** WHAT NEEDS TO BE DONE **
The expected output is an exact copy of the lines from the one containing "Where should I click to: Expand" to the final line below, minus any pictures.

··········

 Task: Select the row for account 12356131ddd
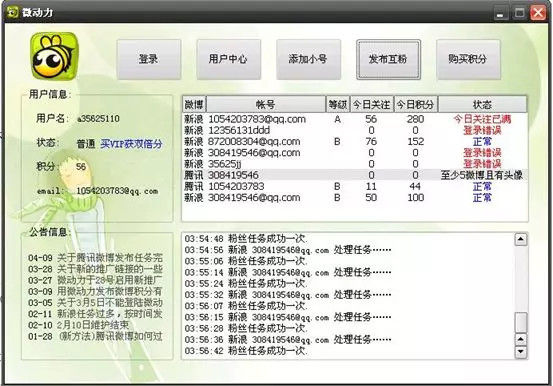point(355,131)
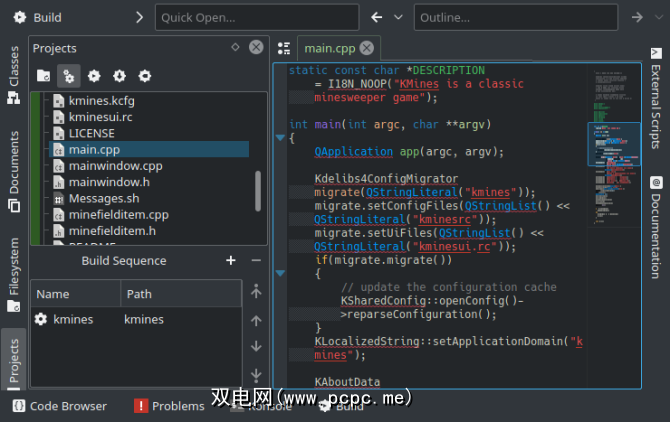Open the Code Browser tool view
The height and width of the screenshot is (422, 670).
[59, 406]
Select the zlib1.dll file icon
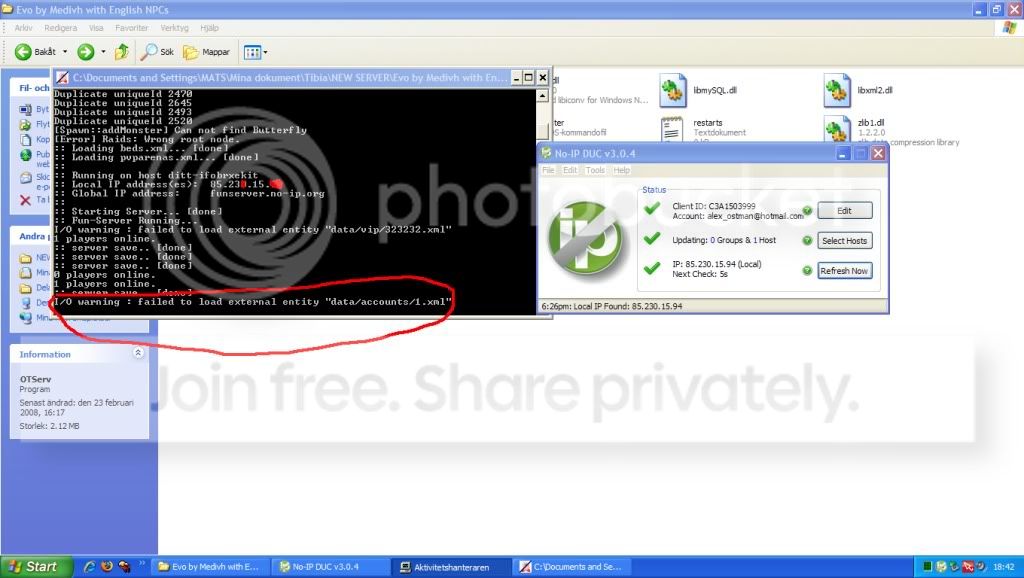Screen dimensions: 1024x578 837,128

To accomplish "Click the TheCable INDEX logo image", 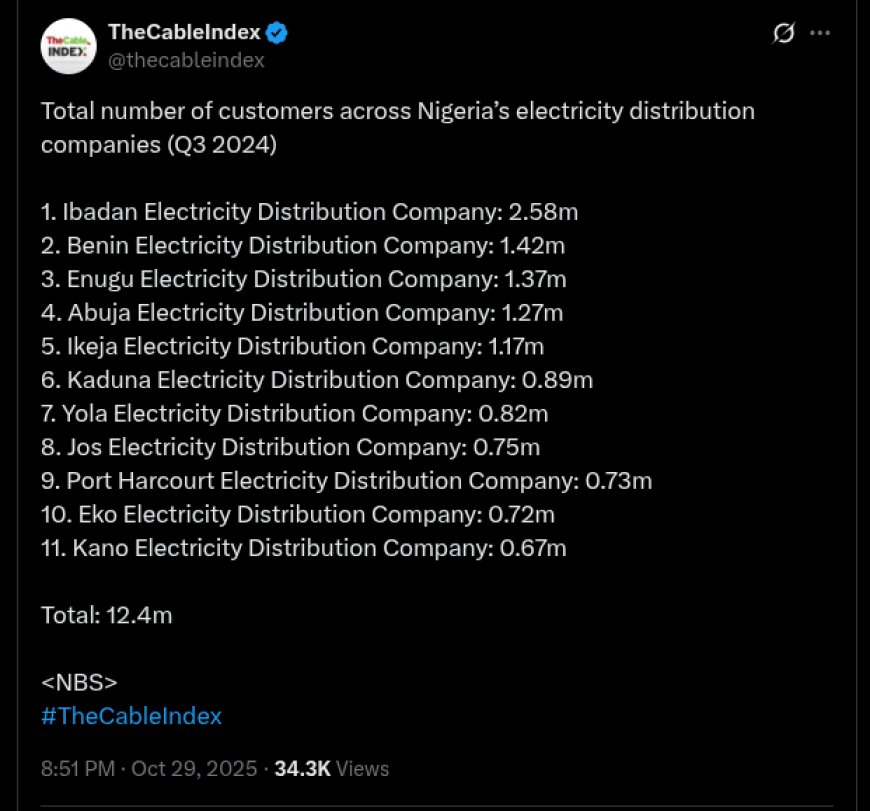I will click(67, 44).
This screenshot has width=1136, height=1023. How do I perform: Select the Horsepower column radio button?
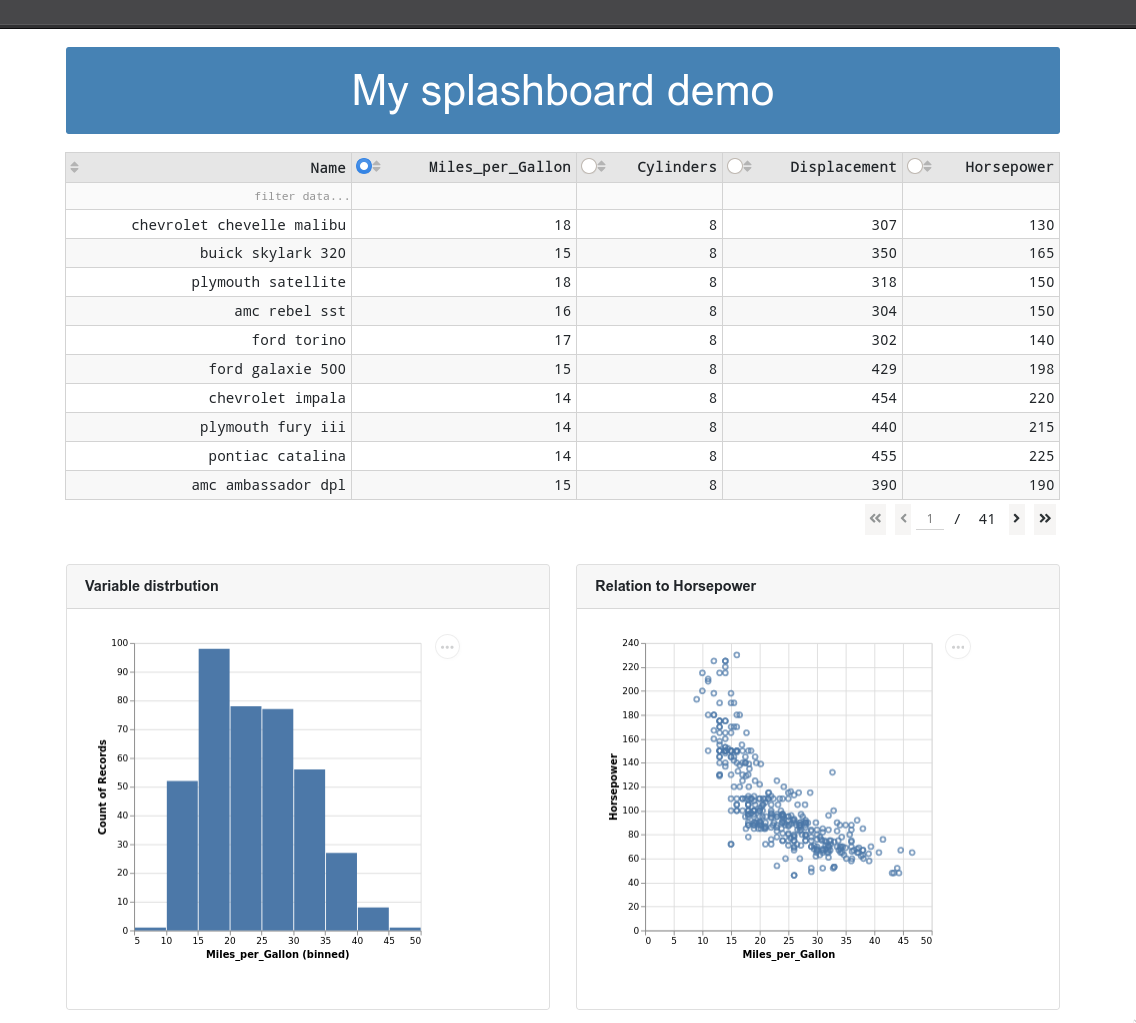(915, 167)
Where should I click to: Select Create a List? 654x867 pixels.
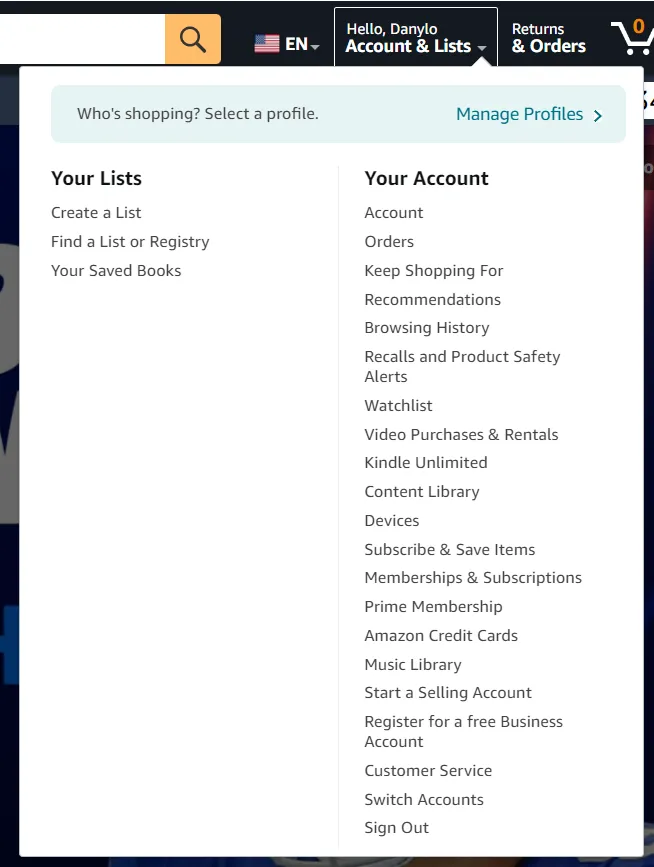[x=96, y=213]
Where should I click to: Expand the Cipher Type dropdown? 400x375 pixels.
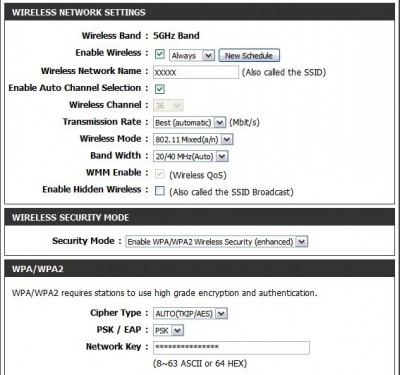point(190,313)
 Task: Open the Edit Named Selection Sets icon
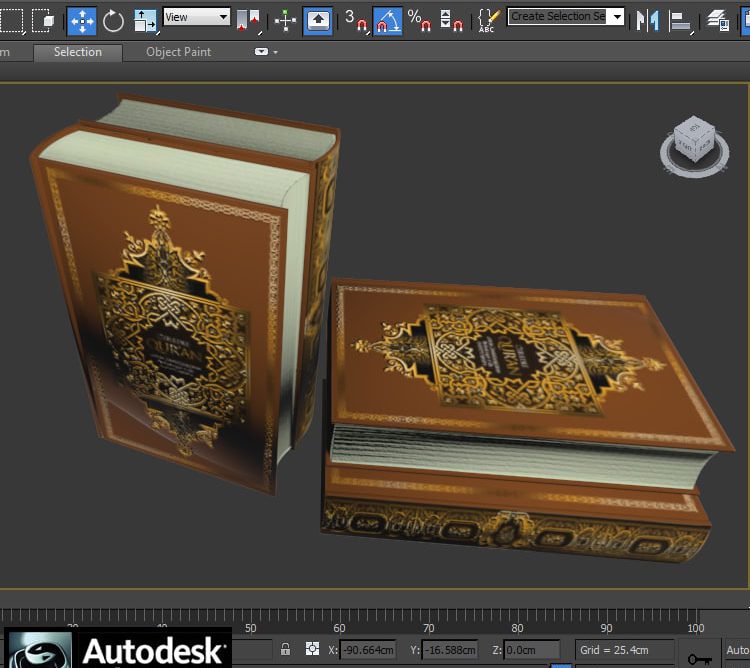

··········

** OUTPUT FOR THIS TASK **
Where should I click to: Expand the Cipher Type dropdown? 400x375 pixels.
point(190,313)
 Task: Open the Edit Named Selection Sets icon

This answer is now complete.